// Section 11 — Agent experience · 3 MIN READ
Agent Experience (AX)★
Agent Experience (AX) is the measure of how well a codebase and its environment support autonomous AI agents. When the same model runs successfully in one repository but generates bugs in another, the difference is typically AX, not the model.
You optimize AX whenever you:
- Configure fast, deterministic Automated Checks (linters, typecheckers, tests) that return error logs as plain text.
- Establish clean, modular code architectures where behavior is hidden behind small, predictable interfaces.
- Keep your standing rules (
AGENTS.md) and tool schemas lean to protect the model's Context Window.
The Three Dimensions of AX
High-quality AX is built across three primary dimensions:
| Dimension | What Good AX Looks Like | Why It Matters for Agents |
|---|---|---|
| Automated Checks | Fast, stable, compile, lint, and unit test scripts. | The agent needs binary feedback and precise console trace logs to self-correct. |
| Architecture | Modularity, strict typing, and folders that say what they do. | The agent can read and write to specific modules without needing to read the entire repository. |
| Free Context | Standing files (AGENTS.md) kept under 60 lines. |
Protects the Attention Budget, keeping the agent focused inside the Smart Zone. |
Unlike humans, agents do not benefit from graphical dashboards or tooltip autocompletes.

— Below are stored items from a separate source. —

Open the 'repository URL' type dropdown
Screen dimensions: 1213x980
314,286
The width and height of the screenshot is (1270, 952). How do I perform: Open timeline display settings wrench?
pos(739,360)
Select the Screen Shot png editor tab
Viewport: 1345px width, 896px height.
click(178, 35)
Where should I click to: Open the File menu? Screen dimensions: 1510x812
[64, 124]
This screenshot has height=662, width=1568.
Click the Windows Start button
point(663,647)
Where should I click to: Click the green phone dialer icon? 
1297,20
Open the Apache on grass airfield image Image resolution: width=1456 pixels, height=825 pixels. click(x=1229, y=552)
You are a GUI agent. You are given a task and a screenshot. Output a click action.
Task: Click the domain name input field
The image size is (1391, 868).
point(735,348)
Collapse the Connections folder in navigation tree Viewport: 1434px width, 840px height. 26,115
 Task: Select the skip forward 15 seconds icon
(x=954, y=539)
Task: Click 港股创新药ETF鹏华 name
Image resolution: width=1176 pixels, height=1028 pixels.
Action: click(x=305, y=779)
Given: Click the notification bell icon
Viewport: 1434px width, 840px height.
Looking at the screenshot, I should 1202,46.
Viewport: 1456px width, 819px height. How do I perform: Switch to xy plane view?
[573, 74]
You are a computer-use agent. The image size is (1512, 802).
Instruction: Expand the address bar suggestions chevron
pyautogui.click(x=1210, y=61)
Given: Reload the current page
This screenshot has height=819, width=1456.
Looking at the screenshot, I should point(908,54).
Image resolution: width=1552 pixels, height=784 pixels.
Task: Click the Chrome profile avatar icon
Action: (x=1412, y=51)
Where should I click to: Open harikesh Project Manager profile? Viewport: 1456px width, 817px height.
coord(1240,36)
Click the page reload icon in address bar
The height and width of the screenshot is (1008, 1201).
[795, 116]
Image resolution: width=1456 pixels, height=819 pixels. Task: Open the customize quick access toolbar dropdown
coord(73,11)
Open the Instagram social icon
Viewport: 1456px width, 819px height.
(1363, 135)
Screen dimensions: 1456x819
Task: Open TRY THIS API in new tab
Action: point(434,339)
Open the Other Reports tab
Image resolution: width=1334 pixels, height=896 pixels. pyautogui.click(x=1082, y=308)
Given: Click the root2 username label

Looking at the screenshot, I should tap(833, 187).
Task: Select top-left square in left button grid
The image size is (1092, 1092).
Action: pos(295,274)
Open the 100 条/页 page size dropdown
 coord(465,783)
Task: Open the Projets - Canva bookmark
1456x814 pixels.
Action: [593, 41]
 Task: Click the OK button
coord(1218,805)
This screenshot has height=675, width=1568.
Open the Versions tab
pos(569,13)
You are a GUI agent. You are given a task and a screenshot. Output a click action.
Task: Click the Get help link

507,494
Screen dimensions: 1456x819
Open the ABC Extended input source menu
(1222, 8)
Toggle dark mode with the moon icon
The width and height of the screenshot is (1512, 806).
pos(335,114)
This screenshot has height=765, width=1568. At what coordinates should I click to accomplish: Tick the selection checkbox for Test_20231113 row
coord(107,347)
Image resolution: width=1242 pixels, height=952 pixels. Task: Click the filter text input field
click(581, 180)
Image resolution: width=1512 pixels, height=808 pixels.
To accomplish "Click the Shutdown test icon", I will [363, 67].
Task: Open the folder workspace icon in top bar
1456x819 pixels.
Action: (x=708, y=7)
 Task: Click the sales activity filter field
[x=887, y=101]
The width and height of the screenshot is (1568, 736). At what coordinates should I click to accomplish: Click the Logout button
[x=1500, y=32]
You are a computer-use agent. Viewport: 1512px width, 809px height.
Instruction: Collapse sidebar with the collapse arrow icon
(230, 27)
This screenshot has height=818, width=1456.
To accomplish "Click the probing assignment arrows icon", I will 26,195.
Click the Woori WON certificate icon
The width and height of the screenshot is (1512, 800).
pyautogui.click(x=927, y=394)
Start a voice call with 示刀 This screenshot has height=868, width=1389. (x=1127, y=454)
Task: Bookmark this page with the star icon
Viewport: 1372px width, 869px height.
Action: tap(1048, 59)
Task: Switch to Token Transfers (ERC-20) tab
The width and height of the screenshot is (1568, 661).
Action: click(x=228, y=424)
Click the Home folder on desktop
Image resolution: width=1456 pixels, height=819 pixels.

They require errors formatted as plain, descriptive text inside the Tool Result payloads. If a repository has slow or unstable tests, or requires undocumented "tribal knowledge" to compile, the agent's experience (AX) is poor, and its code output will degrade.
Field Applications
Engineers improve AX by adding type checkers and linters directly to their local agent setups:
- Configuring AX: Verify that
npm run testexits with non-zero codes on failure, and returns the specific file line containing the error.
# AVOID
Do not blame the model or rewrite your prompts when an agent repeatedly fails to write correct code in a messy, undocumented codebase. Fix the repository's AX instead.
- Avoid: Rewriting system prompts to explain undocumented import paths.
- Write: Restructure the code folders to follow standard framework rules, and add TypeScript definition files.
# USAGE
Developer A: "The agent writes excellent code in our backend API, but generates buggy trash in our frontend repo."
Developer B: "That's an AX gap. The API repo has strict TypeScript definitions and unit tests that run in 2 seconds, allowing the agent to self-correct. The frontend repo has neither, and loads a massive, bloated system brief. Let's fix the frontend's AX by setting up a fast linter."